**TO BE DONE**: Reproduce every line of the listing below, requests included, but scale each coordinate in the answers by 2.55 and round to whole numbers, with halves rounded up; leave numbers in the requests unchanged. Omit the pictures from your output.

::: SUPPLIED RECORDS :::

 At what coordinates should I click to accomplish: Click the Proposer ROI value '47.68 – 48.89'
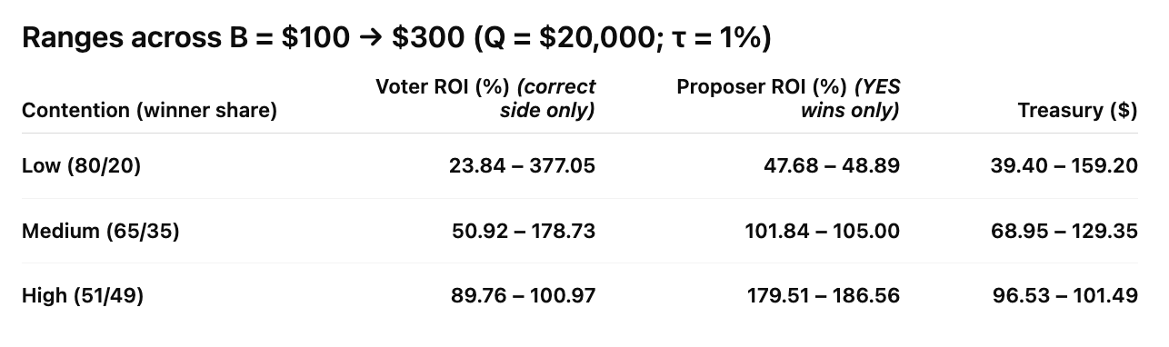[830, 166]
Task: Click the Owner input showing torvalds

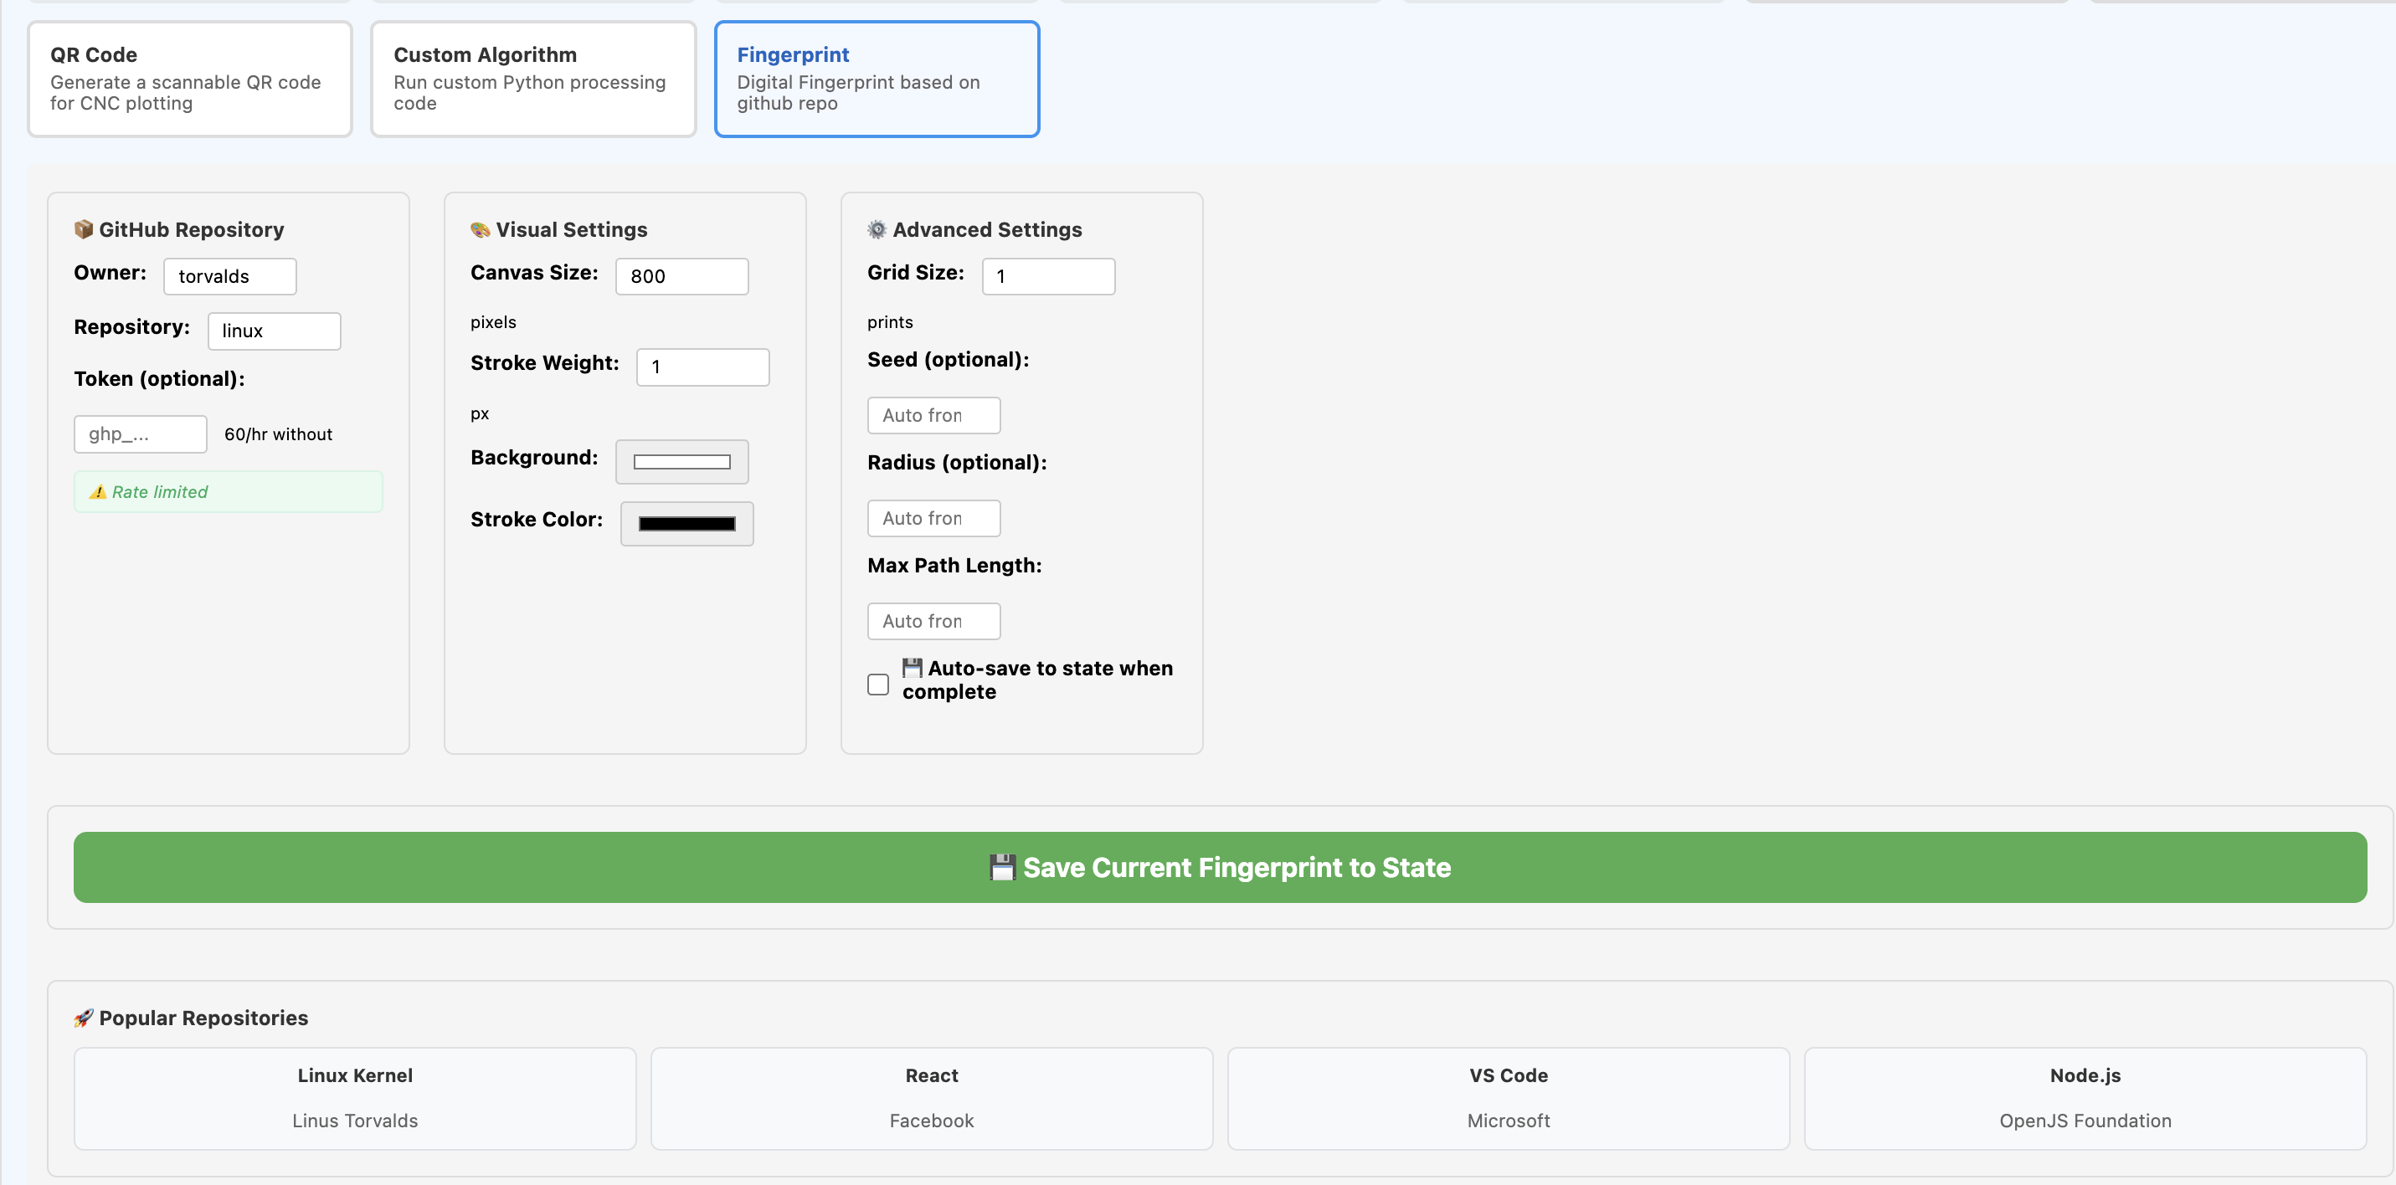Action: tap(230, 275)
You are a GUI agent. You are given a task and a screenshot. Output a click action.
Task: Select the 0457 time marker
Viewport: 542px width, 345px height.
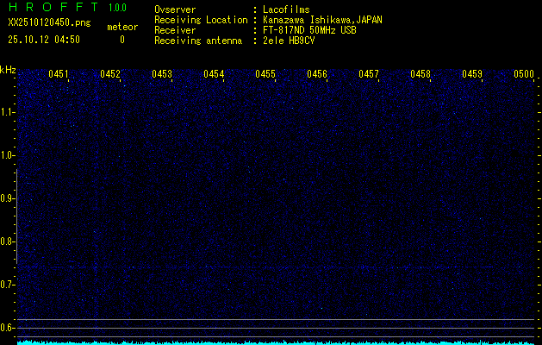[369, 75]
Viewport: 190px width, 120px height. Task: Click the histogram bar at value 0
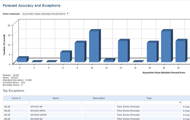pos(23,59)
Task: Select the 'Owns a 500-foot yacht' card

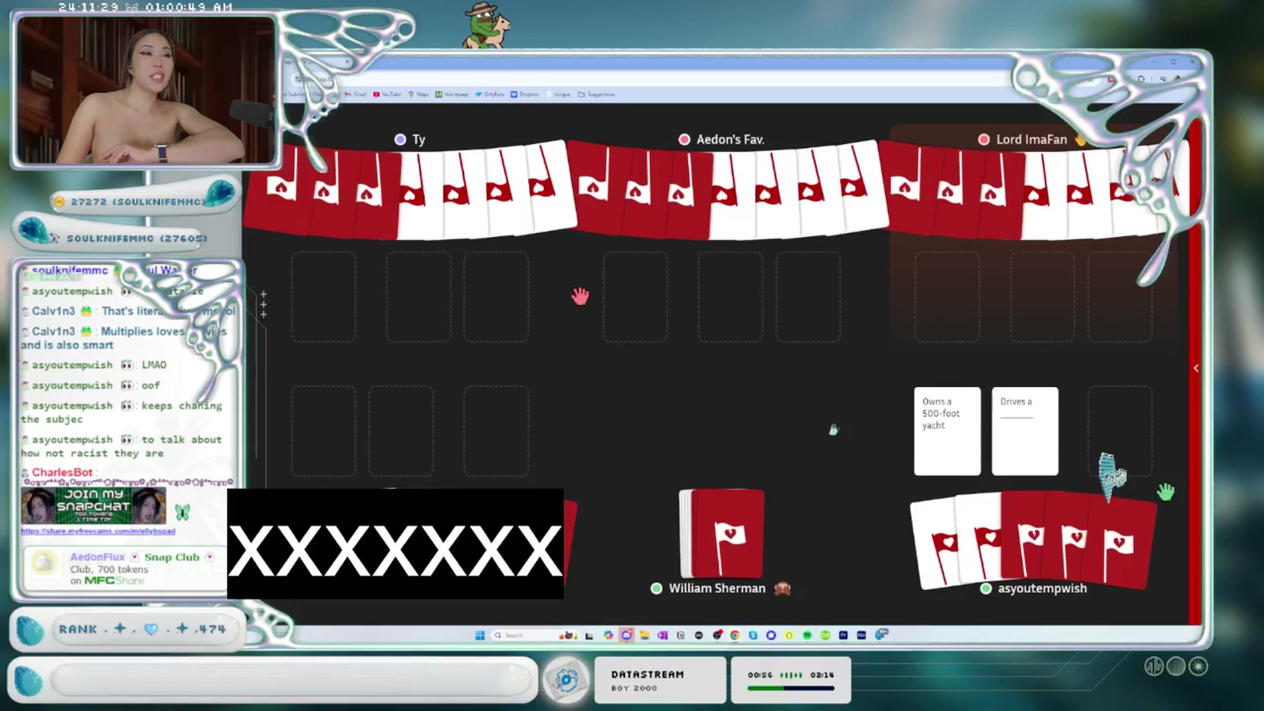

:::

**EXERCISE SOLUTION**:
 At what coordinates should I click to accomplish: Click the Proposer ROI value '47.68 – 48.89'
[2117, 423]
Task: Click the Owner input showing torvalds

Action: tap(587, 701)
You are a GUI agent. You are given a task and a screenshot. Output a click action.
Task: Select the 0457 time marker
Viewport: 542px width, 345px height.
[941, 191]
Viewport: 190px width, 120px height. Task: Click the histogram bar at value 0
pos(59,150)
Task: Select the 'Owns a 500-foot yacht' card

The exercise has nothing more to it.